We will be running 4 showers each morning before long so might look at solar with a large HW tank. I need to move the HW tank (and cold actually) as part of the renovations anyhow.

We'll probably need to be running it in the morning, and have it warm from lunch time I guess as the kids are around from 2pm. I suppose then I would have to have it running from early morning through until mid evening time. 

I suppose it would make sense to turn down the boiler temperature when we are there and only the UFH is needed, albeit we'd inevitably end up forgetting to turn it up again for HW/Rads.


----------



## Buddyboy (5 Feb 2016)

" When you say "I've set the times for the UF for 16 degrees" does this mean that it kicks in when it gets to 16 degrees, regardless of what time of the day/night it is. And then you have it set to heat to 20 degrees between 4 to 10pm. Sorry if a stupid question.

We will be running 4 showers each morning before long so might look at solar with a large HW tank. I need to move the HW tank (and cold actually) as part of the renovations anyhow.

I suppose it would make sense to turn down the boiler temperature when we are there and only the UFH is needed, albeit we'd inevitably end up forgetting to turn it up again for HW/Rads."

The advantage of the programmable thermostat is that you can set multiple time and temperature combinations. (8 weekday/8 weekend iiirc).  I only need two for the underfloor.  I've set it to go no lower than 16 degrees from 10pm (you're right, it would kick in if the temperature dropped below that - but it never has), and to go to 20 degrees at 4pm - which means the heat turns on then and it takes until about 6pm to rise to that. It then maintains that temp (by running the boiler if needed) until 10pm, at which point it gets set back to 16 degrees (and the boiler would fire if the room dropped below that during the night).

Obviously you can also override any of the above - but remembering that UF takes a long time to change temperature.
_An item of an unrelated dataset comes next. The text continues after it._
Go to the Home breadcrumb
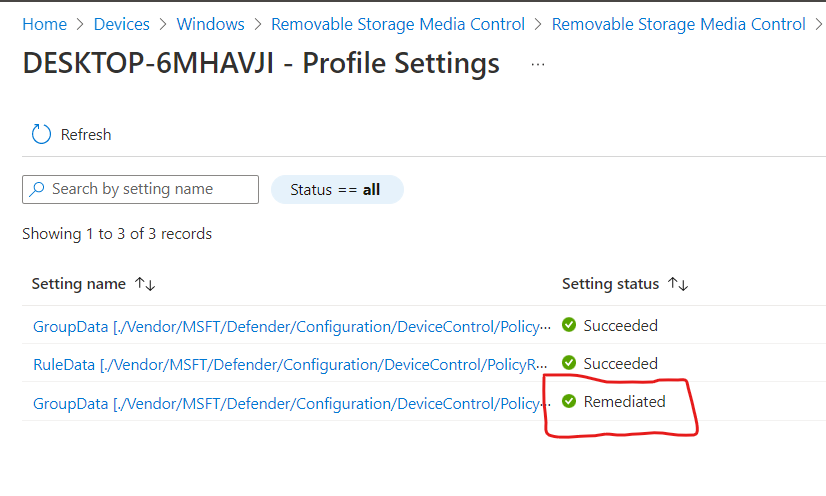The width and height of the screenshot is (826, 496). pos(44,24)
In fact, I have the tempreture set to 19 degrees at 4pm for Saturday and Sunday, assuming we will be out, but if we are staying in, I up it to 20, and it reverts back to it's programming the following 10pm.
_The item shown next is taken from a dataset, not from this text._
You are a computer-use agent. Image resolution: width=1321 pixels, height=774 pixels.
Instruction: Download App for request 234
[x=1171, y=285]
That is a long-winded way of saying you're right in your statement above.

I don't know much about gas/adjustable boilers, but I assume it must be automatically set to fire to 70 degrees when it is asking for hot water or rads, and 45 degrees when it is set to heat the underfloor.

I'd also suggest, if you are building an extension, looking at the various options for glazing etc.  Our windows are argon filled wooden ones, and you can see condensation on the outside, which is a good indication of how efficient they are.

I'd also give consideration to the boiler, a correctly sized boiler should be running flat out when possible, it is far more efficient than an oversized one that isn't being operated to full capacity.

And we moved all the water tanks to the boiler house - its nice to know that they are not overhead in the attic, and it meant that we could have 250ltr tanks.



Research done now will really pay for itself later on.


----------